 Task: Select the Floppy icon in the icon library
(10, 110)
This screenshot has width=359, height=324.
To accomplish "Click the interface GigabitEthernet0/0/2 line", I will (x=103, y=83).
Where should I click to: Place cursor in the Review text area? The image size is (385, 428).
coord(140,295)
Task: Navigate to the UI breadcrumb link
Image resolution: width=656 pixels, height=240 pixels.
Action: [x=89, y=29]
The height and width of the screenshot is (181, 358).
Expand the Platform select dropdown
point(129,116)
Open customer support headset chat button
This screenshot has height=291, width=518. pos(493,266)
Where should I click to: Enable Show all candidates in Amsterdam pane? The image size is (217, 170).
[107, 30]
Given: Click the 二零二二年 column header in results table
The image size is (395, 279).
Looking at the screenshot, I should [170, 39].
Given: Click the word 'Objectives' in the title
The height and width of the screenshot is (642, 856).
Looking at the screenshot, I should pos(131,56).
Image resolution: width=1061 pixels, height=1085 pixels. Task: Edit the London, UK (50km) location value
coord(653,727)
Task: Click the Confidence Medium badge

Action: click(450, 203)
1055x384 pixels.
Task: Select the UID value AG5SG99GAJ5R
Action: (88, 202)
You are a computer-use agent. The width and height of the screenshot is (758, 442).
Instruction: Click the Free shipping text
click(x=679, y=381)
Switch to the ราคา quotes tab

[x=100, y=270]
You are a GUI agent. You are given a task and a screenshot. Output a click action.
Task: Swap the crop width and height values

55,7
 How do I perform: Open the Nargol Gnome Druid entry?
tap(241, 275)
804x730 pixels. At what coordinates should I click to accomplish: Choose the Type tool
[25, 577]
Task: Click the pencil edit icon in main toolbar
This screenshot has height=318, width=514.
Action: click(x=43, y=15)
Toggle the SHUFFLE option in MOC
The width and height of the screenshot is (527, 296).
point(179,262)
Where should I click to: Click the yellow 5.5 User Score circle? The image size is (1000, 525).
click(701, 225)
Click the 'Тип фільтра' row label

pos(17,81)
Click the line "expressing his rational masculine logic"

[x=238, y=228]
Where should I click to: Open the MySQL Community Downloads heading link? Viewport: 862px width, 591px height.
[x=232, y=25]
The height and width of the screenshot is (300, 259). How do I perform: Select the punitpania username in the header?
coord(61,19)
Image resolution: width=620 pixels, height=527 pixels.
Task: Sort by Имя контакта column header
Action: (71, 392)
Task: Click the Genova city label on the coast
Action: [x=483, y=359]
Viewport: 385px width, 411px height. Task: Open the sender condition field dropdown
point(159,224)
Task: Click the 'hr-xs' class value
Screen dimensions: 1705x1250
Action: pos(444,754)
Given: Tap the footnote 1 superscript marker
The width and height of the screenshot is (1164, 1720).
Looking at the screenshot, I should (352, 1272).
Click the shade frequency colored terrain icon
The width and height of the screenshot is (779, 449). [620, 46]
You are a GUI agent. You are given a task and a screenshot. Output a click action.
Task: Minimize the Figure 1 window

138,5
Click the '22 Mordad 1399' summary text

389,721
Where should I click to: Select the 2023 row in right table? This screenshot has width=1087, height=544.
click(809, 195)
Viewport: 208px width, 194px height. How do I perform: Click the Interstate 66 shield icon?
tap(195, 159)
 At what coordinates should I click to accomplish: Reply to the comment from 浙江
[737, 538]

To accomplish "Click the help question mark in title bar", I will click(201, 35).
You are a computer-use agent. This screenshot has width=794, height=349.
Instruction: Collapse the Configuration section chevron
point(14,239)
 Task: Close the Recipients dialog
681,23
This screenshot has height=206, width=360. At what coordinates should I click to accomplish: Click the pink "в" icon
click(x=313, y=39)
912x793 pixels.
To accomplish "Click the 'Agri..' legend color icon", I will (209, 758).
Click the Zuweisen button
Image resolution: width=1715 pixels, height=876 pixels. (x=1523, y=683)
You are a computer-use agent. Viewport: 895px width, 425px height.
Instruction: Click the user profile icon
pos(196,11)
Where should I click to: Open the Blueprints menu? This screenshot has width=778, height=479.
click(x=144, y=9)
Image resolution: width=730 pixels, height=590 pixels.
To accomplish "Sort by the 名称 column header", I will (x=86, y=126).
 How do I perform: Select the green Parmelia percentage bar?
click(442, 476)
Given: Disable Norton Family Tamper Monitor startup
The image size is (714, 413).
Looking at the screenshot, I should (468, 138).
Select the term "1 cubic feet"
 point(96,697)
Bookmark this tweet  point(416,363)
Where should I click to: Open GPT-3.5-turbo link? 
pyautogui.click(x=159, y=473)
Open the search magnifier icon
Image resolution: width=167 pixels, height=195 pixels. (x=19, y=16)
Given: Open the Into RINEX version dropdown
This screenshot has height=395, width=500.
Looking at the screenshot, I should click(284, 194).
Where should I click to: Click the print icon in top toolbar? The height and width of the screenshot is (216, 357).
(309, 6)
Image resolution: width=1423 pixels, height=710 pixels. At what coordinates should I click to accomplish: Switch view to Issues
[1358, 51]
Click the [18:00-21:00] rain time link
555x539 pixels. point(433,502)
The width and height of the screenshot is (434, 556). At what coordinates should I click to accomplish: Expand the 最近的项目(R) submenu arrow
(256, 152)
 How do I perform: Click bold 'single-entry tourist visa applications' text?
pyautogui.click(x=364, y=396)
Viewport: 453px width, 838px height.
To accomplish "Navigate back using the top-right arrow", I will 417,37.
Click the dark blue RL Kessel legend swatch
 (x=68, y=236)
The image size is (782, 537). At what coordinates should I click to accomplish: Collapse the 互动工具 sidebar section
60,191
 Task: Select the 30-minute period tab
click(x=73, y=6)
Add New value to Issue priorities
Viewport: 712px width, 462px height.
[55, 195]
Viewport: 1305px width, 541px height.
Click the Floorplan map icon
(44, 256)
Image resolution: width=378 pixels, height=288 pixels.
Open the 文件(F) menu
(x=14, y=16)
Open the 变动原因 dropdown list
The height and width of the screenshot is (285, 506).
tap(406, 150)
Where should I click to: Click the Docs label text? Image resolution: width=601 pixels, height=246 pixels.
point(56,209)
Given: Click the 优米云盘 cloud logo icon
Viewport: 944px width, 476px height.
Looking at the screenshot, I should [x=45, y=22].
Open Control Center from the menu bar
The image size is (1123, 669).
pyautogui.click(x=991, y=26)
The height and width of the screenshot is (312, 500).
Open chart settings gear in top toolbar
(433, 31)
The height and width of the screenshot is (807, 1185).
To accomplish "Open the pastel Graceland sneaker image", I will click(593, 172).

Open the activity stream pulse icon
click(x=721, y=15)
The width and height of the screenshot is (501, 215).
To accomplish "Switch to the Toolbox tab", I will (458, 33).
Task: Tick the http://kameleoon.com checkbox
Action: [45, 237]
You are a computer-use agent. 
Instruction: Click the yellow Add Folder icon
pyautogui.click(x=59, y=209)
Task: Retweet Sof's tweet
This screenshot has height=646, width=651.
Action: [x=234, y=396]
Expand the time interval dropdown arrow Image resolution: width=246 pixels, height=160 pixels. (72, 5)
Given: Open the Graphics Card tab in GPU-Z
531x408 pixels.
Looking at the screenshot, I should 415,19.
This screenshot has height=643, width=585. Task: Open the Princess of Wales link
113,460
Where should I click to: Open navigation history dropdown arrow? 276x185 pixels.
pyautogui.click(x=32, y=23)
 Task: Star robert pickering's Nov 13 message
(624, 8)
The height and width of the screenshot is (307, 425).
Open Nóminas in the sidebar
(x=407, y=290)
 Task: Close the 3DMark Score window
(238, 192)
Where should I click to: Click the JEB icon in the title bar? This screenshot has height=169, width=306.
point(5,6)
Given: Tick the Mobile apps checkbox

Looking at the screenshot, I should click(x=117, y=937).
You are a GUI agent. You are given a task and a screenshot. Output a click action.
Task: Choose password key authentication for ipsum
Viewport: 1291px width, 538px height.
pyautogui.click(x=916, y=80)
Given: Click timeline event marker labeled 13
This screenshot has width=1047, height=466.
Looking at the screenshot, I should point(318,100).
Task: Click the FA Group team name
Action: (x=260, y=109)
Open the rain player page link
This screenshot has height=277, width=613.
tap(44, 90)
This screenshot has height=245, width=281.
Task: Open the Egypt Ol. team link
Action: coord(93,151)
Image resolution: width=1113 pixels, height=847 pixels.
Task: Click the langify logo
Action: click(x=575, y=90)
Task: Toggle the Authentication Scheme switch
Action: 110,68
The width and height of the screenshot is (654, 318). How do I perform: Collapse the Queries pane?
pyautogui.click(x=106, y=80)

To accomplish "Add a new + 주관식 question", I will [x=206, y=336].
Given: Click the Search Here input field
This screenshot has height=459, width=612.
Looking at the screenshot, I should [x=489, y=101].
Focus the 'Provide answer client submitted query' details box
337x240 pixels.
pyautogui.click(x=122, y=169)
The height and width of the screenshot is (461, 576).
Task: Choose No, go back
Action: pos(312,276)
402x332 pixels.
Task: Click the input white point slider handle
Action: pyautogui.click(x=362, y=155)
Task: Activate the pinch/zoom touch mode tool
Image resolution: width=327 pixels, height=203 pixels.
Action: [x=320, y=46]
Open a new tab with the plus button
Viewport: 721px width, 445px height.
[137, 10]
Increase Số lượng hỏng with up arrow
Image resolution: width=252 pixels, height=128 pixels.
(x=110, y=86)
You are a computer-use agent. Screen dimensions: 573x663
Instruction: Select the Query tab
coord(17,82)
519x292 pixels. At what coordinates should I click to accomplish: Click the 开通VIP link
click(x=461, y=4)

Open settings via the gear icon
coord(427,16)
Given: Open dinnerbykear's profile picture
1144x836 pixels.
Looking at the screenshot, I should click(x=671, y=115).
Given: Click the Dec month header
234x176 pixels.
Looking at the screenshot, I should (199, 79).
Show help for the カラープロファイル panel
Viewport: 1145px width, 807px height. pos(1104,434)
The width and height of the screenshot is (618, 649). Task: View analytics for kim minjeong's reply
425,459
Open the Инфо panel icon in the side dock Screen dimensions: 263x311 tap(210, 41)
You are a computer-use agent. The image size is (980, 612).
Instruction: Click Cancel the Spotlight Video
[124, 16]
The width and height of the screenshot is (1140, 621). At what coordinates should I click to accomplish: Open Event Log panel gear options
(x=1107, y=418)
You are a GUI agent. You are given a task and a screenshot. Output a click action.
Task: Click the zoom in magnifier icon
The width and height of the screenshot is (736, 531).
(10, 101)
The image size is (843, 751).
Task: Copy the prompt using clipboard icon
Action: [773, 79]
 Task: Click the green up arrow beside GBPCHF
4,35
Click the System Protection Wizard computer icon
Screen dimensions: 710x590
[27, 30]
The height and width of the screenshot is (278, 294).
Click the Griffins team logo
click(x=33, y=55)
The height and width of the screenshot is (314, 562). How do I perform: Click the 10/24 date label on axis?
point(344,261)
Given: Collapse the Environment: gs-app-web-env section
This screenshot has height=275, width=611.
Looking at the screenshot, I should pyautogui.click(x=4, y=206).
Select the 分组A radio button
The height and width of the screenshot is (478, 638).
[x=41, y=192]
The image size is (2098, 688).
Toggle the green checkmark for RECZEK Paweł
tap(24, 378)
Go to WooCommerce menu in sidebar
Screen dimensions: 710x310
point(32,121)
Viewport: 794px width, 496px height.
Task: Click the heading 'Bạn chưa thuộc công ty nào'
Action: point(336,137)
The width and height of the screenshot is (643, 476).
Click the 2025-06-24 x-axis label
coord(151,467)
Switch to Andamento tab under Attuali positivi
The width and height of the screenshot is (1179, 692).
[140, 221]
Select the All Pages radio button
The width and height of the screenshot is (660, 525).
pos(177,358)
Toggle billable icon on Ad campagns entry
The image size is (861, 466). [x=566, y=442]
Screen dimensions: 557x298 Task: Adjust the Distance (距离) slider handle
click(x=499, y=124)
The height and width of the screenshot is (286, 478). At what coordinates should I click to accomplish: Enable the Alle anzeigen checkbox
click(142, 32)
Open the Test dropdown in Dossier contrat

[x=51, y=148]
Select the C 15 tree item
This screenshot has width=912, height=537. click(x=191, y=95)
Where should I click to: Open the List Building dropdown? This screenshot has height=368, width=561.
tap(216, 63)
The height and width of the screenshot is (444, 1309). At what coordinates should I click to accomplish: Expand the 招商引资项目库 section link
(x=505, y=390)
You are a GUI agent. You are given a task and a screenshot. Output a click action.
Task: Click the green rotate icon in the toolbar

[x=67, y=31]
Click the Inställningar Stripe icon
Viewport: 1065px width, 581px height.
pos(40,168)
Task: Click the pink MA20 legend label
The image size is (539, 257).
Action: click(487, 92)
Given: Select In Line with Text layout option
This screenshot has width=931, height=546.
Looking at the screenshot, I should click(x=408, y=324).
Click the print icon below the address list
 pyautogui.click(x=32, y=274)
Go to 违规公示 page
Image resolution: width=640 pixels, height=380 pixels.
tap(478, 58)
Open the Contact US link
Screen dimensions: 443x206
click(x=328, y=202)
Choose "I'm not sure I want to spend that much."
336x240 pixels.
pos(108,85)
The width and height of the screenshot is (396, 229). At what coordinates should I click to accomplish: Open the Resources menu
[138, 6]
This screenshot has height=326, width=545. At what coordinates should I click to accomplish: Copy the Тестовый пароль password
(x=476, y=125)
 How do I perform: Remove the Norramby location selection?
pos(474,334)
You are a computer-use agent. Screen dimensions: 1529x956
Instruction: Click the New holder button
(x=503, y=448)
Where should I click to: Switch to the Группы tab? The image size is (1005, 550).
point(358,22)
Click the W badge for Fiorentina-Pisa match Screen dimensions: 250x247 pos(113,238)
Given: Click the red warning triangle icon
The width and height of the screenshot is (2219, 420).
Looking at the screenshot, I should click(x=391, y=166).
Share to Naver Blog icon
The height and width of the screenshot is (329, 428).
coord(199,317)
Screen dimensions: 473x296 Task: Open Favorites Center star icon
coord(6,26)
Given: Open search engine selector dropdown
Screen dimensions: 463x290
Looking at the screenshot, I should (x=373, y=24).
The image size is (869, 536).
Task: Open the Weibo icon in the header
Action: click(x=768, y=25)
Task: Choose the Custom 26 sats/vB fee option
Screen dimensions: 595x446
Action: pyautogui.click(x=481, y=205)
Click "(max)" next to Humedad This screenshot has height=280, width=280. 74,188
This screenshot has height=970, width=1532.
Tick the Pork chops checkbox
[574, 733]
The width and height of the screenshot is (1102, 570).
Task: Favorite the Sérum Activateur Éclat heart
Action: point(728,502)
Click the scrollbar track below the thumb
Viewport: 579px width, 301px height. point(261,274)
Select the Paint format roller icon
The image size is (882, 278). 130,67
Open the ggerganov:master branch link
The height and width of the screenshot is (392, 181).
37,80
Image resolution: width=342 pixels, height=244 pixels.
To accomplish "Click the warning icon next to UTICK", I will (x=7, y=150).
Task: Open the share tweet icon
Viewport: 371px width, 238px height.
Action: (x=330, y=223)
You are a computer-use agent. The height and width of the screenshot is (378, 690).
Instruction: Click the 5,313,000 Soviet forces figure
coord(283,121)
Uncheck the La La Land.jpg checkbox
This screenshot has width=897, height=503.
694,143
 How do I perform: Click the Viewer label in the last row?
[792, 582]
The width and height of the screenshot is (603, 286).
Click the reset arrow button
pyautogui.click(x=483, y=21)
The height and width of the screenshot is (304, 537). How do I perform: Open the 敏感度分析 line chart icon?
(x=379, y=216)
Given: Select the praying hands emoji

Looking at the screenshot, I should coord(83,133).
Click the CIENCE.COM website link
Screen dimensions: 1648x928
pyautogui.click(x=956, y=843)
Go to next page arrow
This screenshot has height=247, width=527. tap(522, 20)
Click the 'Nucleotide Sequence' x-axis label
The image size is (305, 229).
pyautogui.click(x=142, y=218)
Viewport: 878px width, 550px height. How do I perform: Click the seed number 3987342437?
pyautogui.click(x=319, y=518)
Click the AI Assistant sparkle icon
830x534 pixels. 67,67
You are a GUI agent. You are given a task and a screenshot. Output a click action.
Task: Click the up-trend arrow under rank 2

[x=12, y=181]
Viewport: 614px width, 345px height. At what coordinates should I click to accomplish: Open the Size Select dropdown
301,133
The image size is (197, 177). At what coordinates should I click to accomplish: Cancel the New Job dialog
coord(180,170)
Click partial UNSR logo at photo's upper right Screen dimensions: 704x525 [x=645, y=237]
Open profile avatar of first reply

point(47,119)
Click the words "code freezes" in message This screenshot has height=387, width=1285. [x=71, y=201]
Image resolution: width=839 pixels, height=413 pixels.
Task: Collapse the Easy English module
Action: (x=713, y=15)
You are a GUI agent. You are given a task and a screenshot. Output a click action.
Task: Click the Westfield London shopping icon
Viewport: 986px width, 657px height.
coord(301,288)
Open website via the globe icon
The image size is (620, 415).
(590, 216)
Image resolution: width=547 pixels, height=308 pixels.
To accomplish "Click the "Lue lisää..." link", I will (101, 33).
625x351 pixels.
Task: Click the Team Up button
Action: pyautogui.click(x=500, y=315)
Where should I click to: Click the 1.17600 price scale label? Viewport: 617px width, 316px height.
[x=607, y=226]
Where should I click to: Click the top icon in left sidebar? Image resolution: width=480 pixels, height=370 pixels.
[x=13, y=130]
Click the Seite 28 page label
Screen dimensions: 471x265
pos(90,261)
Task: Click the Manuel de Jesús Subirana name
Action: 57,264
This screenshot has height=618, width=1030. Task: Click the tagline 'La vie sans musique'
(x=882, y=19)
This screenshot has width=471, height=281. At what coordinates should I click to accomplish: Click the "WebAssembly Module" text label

+--

Among the entries above, the line containing "Click the System", the line containing "The image size is (2098, 688).", and all lines between them are to be restated word for word; nothing else belongs in the reply.

- [Your solution]
Click the System Protection Wizard computer icon
Screen dimensions: 710x590
[27, 30]
The height and width of the screenshot is (278, 294).
Click the Griffins team logo
click(x=33, y=55)
The height and width of the screenshot is (314, 562). How do I perform: Click the 10/24 date label on axis?
point(344,261)
Given: Collapse the Environment: gs-app-web-env section
This screenshot has height=275, width=611.
Looking at the screenshot, I should pyautogui.click(x=4, y=206).
Select the 分组A radio button
The height and width of the screenshot is (478, 638).
[x=41, y=192]
The image size is (2098, 688).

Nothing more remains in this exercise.